Pour exiger la démission de Félix Tshisekedi, la Coalition Article 64 (C64) fait finalement marche arrière. En privilégiant l’appel au dialogue lancé par la CENCO et l’ECC, elle capitule sur son mot d’ordre de mobilisation de la rue, tout en accordant au pouvoir un délai jusqu’au 15 août pour convoquer un dialogue national inclusif.
La Coalition Article 64 (C64) a annoncé, dans un communiqué signé ce lundi 20 juillet à Kinshasa par ses cinq leaders — Martin Fayulu, Jean-Marc Kabund, Moïse Katumbi, Augustin Matata Ponyo et Delly Sesanga — le report de la marche pacifique prévue le 22 juillet devant le Palais de la Nation pour exiger la démission du président Félix Tshisekedi.

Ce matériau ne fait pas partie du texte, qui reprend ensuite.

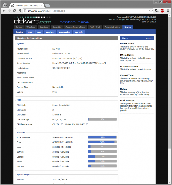The height and width of the screenshot is (185, 172).
Task: Click the 'more...' help link
Action: 149,38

En renonçant à cette manifestation au profit du dialogue, la coalition capitule sur sa stratégie de confrontation immédiate et dit répondre à l’appel de la CENCO et de l’ECC.
Elle précise toutefois que cette décision ne constitue pas un abandon definitif de ses revendications.
La C64 fixe ainsi un ultimatum au pouvoir : si le dialogue national inclusif n’est pas officiellement convoqué d’ici au 15 août, ou si les engagements pris ne sont pas respectés, elle se réserve le droit de relancer les actions citoyennes.